→ Excerpt provided:
+--
Occupation authorities and collaborating governments were willing to accept some inflation but would not allow it to spiral out of control. Berlin was also anxious to avoid hyperinflation, which made it difficult, as in the case of occupied Greece, to exploit the resources of a country and establish a cooperative relationship between occupation authorities and the Reich. Occupied countries’ currencies had to retain their function as a means of payment. When inflation began to emerge as a problem, the Reich resorted to the seizure of Jewish wealth. The procedure was kept top secret.
The selling off of Jewish assets was one of several ways of slowing down inflation in occupied Europe and countries allied with Germany. The German government funneled the proceeds from the sale of those assets into individual state treasuries. From there they were transferred to the budgets for occupation costs. The precise system differed from country to country and depended on local political conditions.
+--
→ Given material:
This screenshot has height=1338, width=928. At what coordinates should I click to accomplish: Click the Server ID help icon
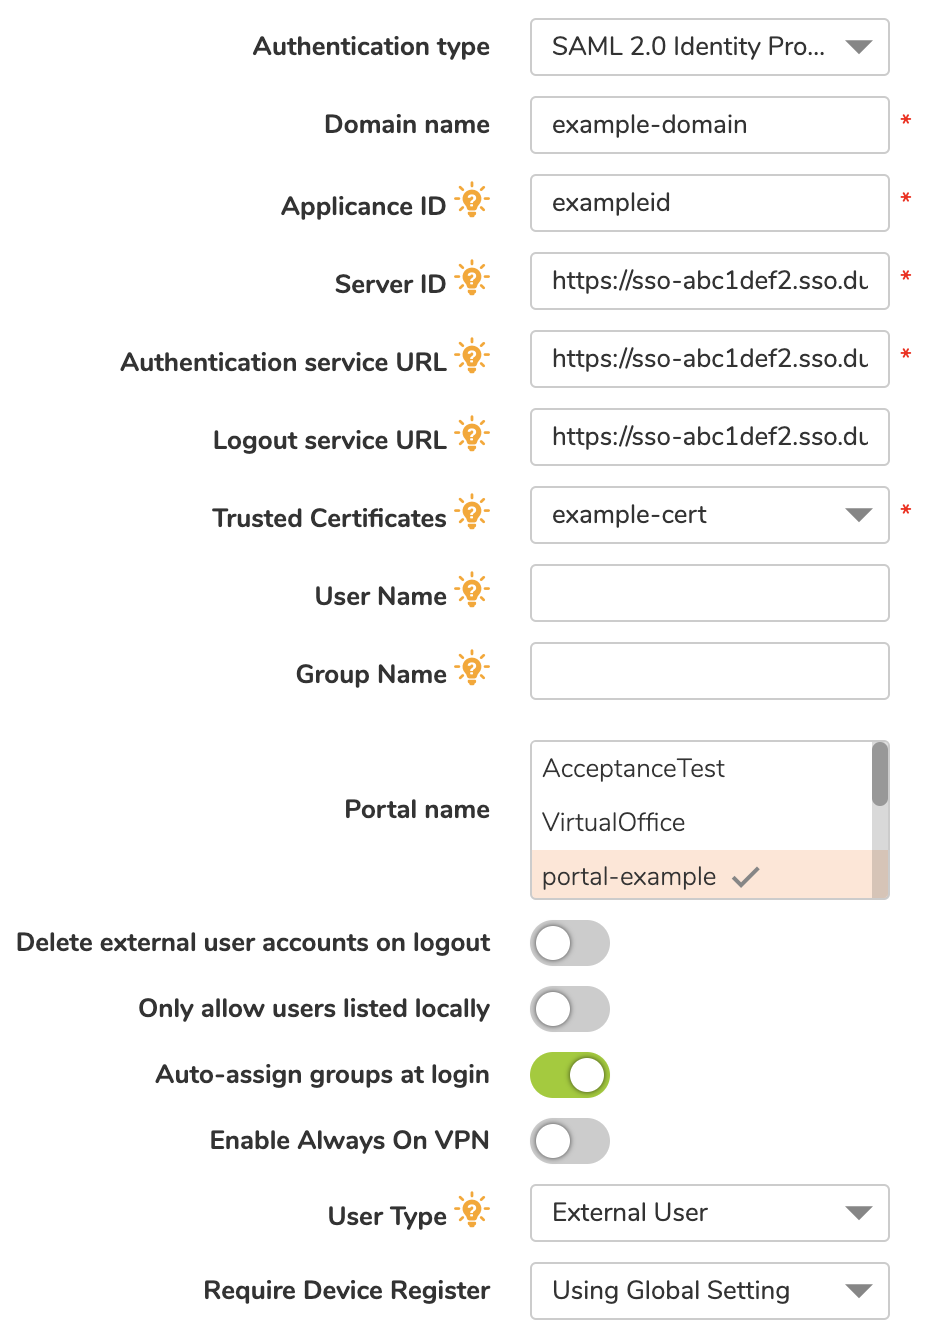471,277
+--
→ Exercises to complete:
A - Reproduce the passage on wartime inflation in occupied Europe word for word, starting at "The selling off" and ending at "local political conditions.".
B - Extend the passage on wartime inflation in occupied Europe with the next part, picking up after its final sentence.

→ Outputs by task:
A -
The selling off of Jewish assets was one of several ways of slowing down inflation in occupied Europe and countries allied with Germany. The German government funneled the proceeds from the sale of those assets into individual state treasuries. From there they were transferred to the budgets for occupation costs. The precise system differed from country to country and depended on local political conditions.

B -
Expropriation procedures were shrouded in extraordinary secrecy, which makes them difficult to reconstruct. A case in point is Belgium, where Jews had to be dispossessed directly by the German military commander, after local administrators refused to cooperate. The Nazi ordinances were almost certainly decreed on May 16, 1941, at a meeting in Brussels involving leading occupation officers; Göring’s deputy, Erich Neumann; and high-ranking civil servants from the Reich Finance Ministry. According to the minutes, the sole subject discussed was “the question of occupation costs,” which had to be kept down “because of concerns about currency stability.”
9
A fortnight later, the German military commander in Belgium ordered Jews to report their assets. There is reason to believe that at the May 16 meeting the Finance Ministry officials demanded the establishment of a special office for expropriation. The minutes include the following notation: “In addition, we request that a specially authorized agent be assigned. (Deputy Neumann interrupts: ‘That doesn’t require any discussion.’)”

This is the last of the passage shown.